The messaging format of the app is compatible with the APDU protocol. The P1 and P2 fields are reserved for future use and must be set to 0 in all messages.

The main commands use CLA = 0xE1, unlike the legacy Bitcoin application that used CLA = 0xE0.

CLA INS COMMAND NAME DESCRIPTION
E1 00 GET_EXTENDED_PUBKEY Return (and optionally show on screen) extended pubkey
E1 02 REGISTER_WALLET Registers a wallet on the device (with user's approval)
E1 03 GET_WALLET_ADDRESS Return and show on screen an address for a registered or default wallet
E1 04 SIGN_PSBT Signs a PSBT with a registered or default wallet
E1 10 SIGN_MESSAGE Sign a message with a key from a BIP32 path (Bitcoin Message Signing)

The CLA = 0xF8 is used for framework-specific (rather than app-specific) APDUs; at this time, only one command is present.

CLA INS COMMAND NAME DESCRIPTION
F8 01 CONTINUE Respond to an interruption and continue processing a command

The CONTINUE command is sent as a response to a client command from the Hardware Wallet; the format and content on the response depends on the client command, and is documented below for each client command.

Interactive commands

Several commands are executed via an interactive protocol that requires multiple rounds. At any time after receiving the command and before returning the commands final response (which is status word 0x9000 in case of success), the Hardware Wallet can respond with a special status word SW_INTERRUPTED_EXECUTION (0xE000), containing a request for the client in the response data. The first byte of the response is the client command code, identified what kind of request the Hardware Wallet is asking the client to perform. The client must comply with the request and send a special CONTINUE command CLA = 0xF8 and INS = 0x01, with the appropriate response.

The specs for the client commands are detailed below.

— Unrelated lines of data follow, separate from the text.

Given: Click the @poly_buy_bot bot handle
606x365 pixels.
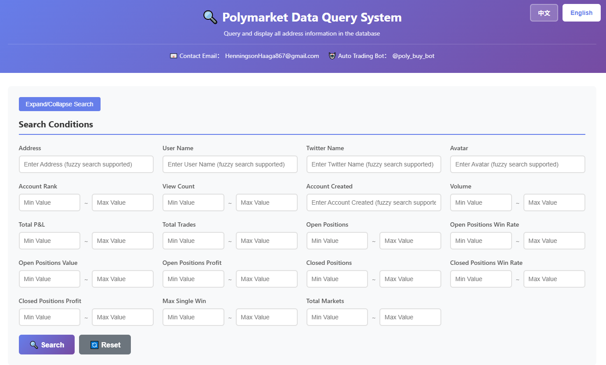Looking at the screenshot, I should coord(413,56).
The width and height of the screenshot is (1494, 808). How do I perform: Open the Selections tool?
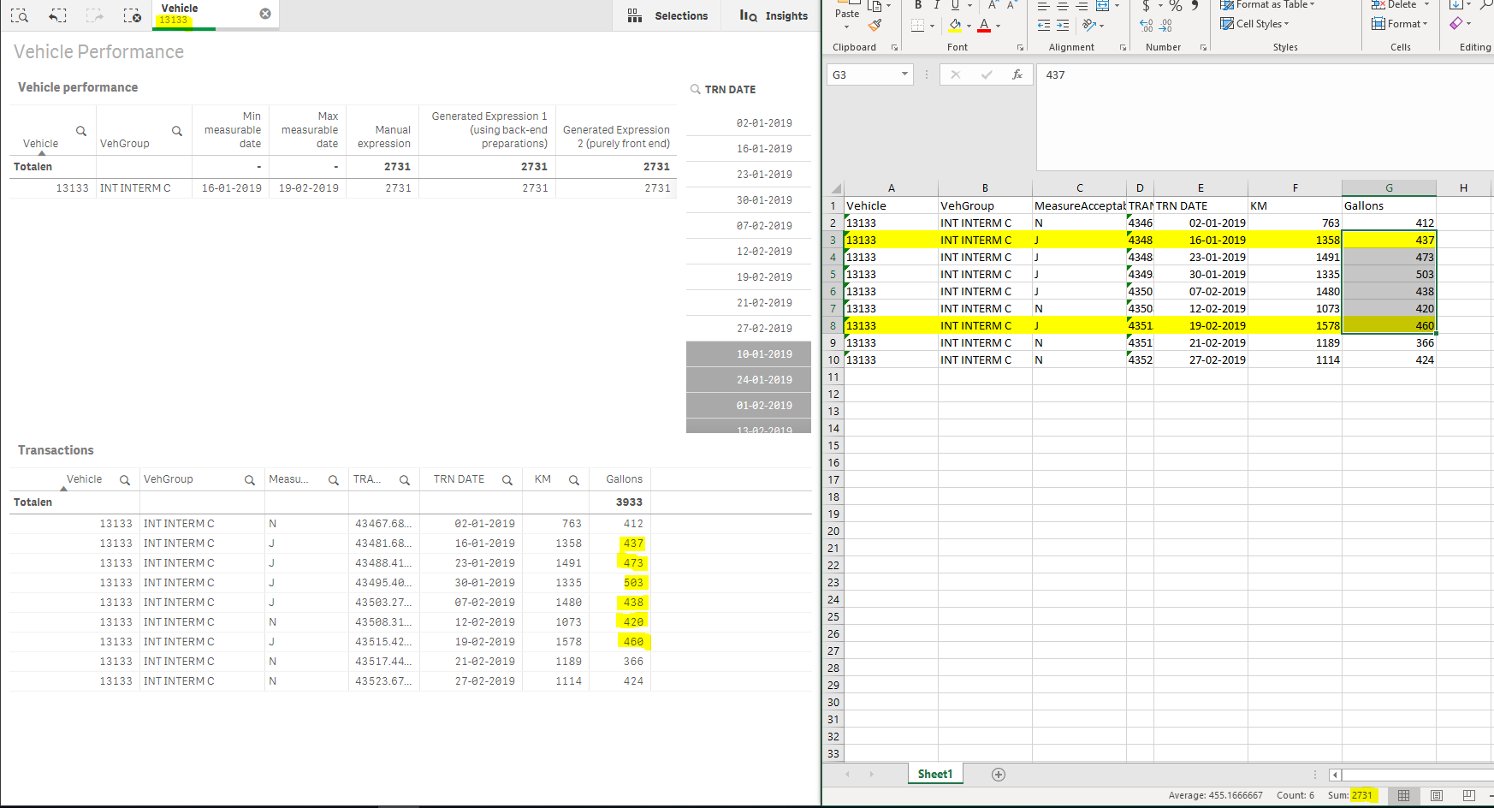coord(667,15)
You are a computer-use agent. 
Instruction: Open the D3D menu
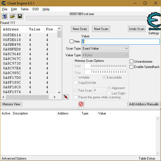pos(36,9)
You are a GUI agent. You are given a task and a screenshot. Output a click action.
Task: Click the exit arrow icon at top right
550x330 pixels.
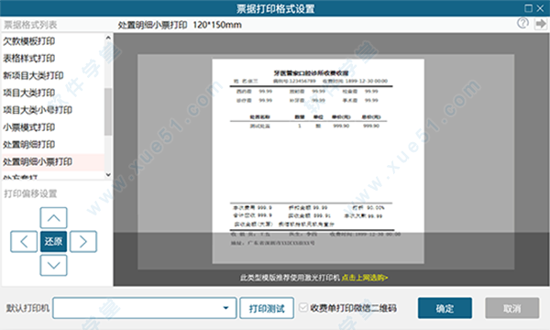[541, 24]
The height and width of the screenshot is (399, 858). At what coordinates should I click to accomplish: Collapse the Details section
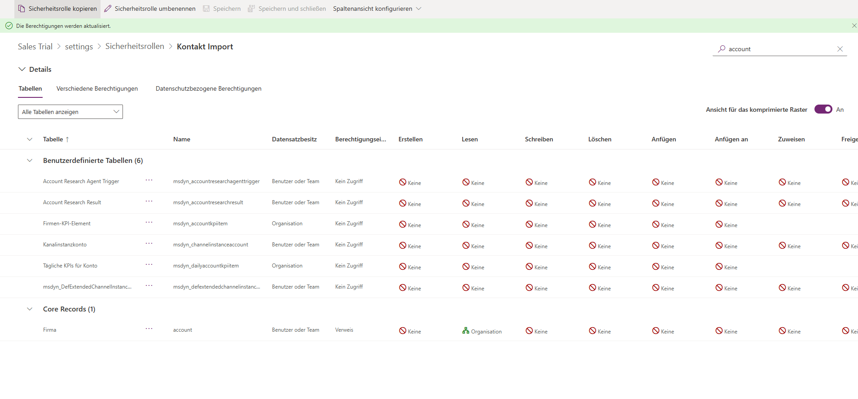pos(22,69)
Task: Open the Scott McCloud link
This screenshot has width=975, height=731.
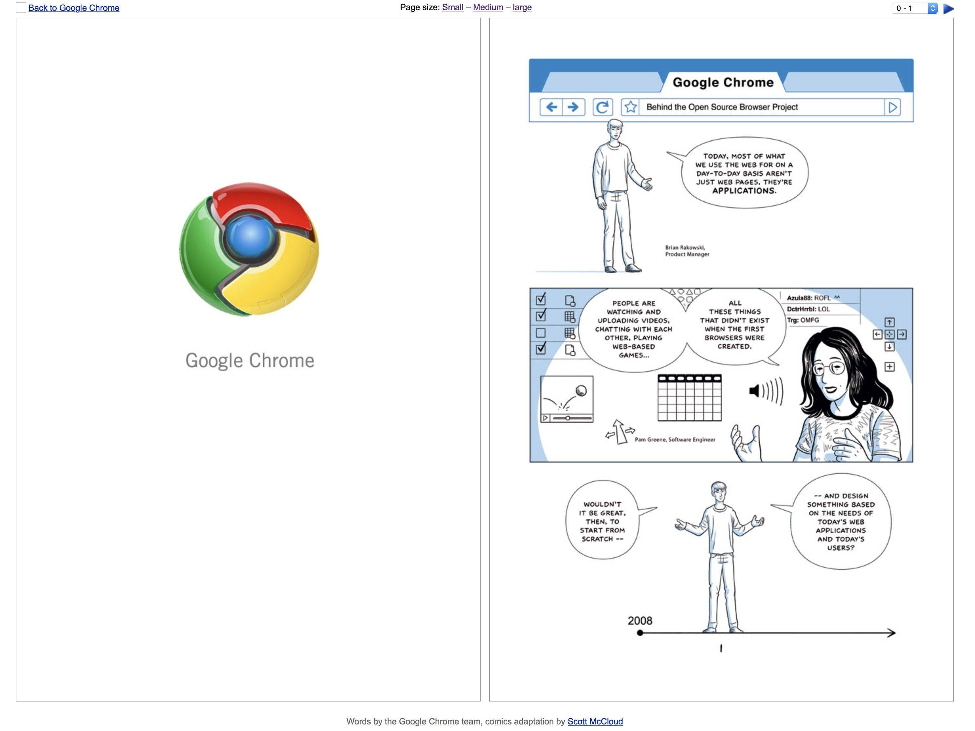Action: (x=595, y=721)
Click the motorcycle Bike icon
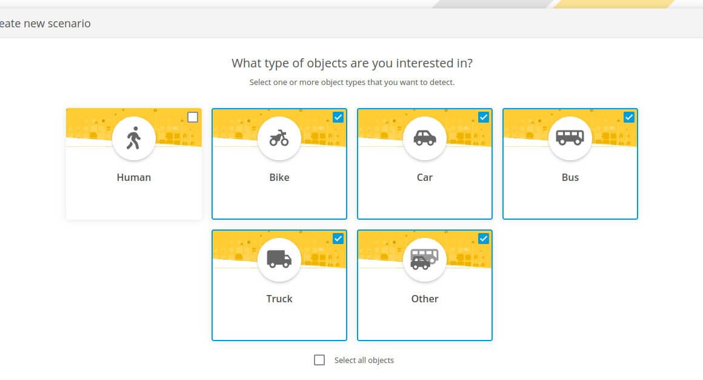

Descriptors and wallet policies

The Bitcoin app uses a language similar to output script descriptors in order to represent the wallets that can be used to sign transactions. Wallet policies need to be registered on the device, with an interactive process that requires user's approval.

See here for detailed information on the wallet policy language.

Wallet registration flow

In order to use a wallet policy that is not one of the default ones, the policy must first be registered on the wallet, which is a protocol that requires explicit approval from the user.

A wallet policy is initiated using the REGISTER_WALLET command. The screen of the hardware wallet will ask the user to inspect the wallet descriptor template, followed by each of the keys of the cosigners that are part of the wallet policy.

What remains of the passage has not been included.